Try it -
Within the material below, count how many lines contain "search". Answer with only that number.

Data to process -
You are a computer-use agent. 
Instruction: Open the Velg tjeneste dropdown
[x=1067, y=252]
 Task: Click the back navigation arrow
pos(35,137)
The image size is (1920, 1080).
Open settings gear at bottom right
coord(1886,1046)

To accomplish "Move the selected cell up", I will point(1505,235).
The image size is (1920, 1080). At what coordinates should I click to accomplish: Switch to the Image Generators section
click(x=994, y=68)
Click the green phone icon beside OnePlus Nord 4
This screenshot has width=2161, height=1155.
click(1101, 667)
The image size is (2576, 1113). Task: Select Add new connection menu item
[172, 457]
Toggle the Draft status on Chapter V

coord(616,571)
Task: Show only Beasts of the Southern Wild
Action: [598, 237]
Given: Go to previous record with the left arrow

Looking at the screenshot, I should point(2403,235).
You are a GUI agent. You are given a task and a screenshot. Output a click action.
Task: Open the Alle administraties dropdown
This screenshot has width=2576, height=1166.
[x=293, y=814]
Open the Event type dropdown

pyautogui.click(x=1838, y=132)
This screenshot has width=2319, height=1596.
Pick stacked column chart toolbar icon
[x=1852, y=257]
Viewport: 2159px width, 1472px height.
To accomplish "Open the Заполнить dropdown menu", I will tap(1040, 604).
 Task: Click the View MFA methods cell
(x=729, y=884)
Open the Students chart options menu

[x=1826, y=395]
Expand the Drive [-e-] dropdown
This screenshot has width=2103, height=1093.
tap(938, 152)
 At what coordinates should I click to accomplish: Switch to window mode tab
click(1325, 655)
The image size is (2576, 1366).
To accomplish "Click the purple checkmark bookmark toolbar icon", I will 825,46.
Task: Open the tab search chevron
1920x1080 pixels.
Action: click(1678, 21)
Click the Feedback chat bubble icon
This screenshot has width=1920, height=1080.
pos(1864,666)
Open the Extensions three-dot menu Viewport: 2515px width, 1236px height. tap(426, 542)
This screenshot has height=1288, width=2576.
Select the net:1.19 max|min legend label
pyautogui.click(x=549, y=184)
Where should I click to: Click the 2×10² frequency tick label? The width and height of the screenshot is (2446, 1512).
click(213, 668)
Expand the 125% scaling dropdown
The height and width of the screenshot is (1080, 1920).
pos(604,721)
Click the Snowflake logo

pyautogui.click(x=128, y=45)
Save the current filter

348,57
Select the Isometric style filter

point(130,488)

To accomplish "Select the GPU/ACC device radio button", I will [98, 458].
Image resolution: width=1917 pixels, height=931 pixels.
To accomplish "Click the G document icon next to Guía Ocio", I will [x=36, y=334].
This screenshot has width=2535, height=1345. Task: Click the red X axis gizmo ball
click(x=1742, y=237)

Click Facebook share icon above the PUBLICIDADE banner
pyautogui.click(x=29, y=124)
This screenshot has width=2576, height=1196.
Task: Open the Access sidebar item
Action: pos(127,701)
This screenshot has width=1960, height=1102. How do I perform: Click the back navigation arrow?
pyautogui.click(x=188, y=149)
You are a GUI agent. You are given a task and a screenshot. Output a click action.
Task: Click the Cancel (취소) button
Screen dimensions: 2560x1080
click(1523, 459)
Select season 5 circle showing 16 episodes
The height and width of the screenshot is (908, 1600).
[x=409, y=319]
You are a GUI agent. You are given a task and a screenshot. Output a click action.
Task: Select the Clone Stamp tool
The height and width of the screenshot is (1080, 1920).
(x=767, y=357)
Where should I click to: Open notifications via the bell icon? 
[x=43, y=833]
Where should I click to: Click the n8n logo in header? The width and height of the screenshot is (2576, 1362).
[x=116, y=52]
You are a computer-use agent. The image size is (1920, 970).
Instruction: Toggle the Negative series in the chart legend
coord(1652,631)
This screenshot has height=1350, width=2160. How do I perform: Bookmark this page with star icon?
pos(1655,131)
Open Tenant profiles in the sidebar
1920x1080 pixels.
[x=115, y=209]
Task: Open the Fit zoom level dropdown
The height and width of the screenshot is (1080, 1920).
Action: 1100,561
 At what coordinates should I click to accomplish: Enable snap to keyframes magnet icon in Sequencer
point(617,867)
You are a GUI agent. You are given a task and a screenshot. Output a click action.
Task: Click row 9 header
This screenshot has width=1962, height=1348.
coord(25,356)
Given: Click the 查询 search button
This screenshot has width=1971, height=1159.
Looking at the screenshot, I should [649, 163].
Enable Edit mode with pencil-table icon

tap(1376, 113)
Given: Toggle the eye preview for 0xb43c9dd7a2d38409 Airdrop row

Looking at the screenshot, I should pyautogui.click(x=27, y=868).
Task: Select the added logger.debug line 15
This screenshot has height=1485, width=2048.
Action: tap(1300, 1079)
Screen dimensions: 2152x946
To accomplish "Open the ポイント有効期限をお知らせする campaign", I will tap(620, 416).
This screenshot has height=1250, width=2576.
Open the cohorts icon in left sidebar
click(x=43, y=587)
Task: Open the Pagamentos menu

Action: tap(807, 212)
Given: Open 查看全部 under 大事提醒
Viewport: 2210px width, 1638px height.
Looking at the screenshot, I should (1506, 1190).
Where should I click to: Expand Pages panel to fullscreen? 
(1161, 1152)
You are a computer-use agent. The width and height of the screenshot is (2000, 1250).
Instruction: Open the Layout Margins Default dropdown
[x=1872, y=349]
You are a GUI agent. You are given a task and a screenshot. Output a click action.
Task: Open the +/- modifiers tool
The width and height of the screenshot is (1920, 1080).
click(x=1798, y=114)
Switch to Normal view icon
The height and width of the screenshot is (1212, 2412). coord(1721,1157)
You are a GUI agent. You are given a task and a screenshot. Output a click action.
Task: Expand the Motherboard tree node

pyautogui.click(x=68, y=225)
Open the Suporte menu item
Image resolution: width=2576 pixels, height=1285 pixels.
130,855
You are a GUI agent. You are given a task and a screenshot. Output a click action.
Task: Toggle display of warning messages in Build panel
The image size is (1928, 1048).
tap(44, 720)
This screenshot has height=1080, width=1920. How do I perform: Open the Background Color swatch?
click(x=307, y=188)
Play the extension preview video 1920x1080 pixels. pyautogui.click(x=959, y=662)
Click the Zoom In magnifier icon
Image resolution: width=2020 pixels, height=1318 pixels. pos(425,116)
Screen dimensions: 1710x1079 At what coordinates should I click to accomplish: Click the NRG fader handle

Reply -
2